What to work on: Under no circumstances alter the records; copy each one exactly.

Task input:
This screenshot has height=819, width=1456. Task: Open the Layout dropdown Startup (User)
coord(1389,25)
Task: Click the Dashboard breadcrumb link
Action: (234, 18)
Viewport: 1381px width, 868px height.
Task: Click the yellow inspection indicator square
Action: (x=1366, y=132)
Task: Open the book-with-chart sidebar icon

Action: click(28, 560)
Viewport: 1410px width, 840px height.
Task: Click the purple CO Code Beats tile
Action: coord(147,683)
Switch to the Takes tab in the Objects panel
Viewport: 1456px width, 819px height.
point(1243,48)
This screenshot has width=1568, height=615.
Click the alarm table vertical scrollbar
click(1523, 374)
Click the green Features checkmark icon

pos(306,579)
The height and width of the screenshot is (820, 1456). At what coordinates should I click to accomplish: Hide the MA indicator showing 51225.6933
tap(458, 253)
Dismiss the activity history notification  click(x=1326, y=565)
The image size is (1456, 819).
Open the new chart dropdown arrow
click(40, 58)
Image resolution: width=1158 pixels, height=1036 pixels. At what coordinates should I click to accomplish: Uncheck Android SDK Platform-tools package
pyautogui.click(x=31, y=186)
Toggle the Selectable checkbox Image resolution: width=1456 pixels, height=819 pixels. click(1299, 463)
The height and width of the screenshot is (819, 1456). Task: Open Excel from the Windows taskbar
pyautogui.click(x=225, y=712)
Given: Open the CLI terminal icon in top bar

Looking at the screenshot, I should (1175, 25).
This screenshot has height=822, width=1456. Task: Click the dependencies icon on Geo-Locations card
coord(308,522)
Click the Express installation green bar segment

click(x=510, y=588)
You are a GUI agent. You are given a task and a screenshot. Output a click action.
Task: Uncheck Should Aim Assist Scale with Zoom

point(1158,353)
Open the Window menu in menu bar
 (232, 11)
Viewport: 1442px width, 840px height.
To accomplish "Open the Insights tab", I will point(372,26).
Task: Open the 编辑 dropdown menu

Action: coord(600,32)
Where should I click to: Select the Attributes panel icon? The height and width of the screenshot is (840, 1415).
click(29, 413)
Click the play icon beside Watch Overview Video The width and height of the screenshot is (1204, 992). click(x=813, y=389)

Response area:
This screenshot has height=819, width=1456. Task: Open the Layout dropdown Startup (User)
coord(1389,25)
Task: Click the Dashboard breadcrumb link
Action: (234, 18)
Viewport: 1381px width, 868px height.
Task: Click the yellow inspection indicator square
Action: (x=1366, y=132)
Task: Open the book-with-chart sidebar icon

Action: click(28, 560)
Viewport: 1410px width, 840px height.
Task: Click the purple CO Code Beats tile
Action: coord(147,683)
Switch to the Takes tab in the Objects panel
Viewport: 1456px width, 819px height.
point(1243,48)
This screenshot has width=1568, height=615.
Click the alarm table vertical scrollbar
click(1523, 374)
Click the green Features checkmark icon

pos(306,579)
The height and width of the screenshot is (820, 1456). At what coordinates should I click to accomplish: Hide the MA indicator showing 51225.6933
tap(458, 253)
Dismiss the activity history notification  click(x=1326, y=565)
The image size is (1456, 819).
Open the new chart dropdown arrow
click(40, 58)
Image resolution: width=1158 pixels, height=1036 pixels. At what coordinates should I click to accomplish: Uncheck Android SDK Platform-tools package
pyautogui.click(x=31, y=186)
Toggle the Selectable checkbox Image resolution: width=1456 pixels, height=819 pixels. click(1299, 463)
The height and width of the screenshot is (819, 1456). Task: Open Excel from the Windows taskbar
pyautogui.click(x=225, y=712)
Given: Open the CLI terminal icon in top bar

Looking at the screenshot, I should (1175, 25).
This screenshot has height=822, width=1456. Task: Click the dependencies icon on Geo-Locations card
coord(308,522)
Click the Express installation green bar segment

click(x=510, y=588)
You are a GUI agent. You are given a task and a screenshot. Output a click action.
Task: Uncheck Should Aim Assist Scale with Zoom

point(1158,353)
Open the Window menu in menu bar
 (232, 11)
Viewport: 1442px width, 840px height.
To accomplish "Open the Insights tab", I will point(372,26).
Task: Open the 编辑 dropdown menu

Action: coord(600,32)
Where should I click to: Select the Attributes panel icon? The height and width of the screenshot is (840, 1415).
click(29, 413)
Click the play icon beside Watch Overview Video The width and height of the screenshot is (1204, 992). click(x=813, y=389)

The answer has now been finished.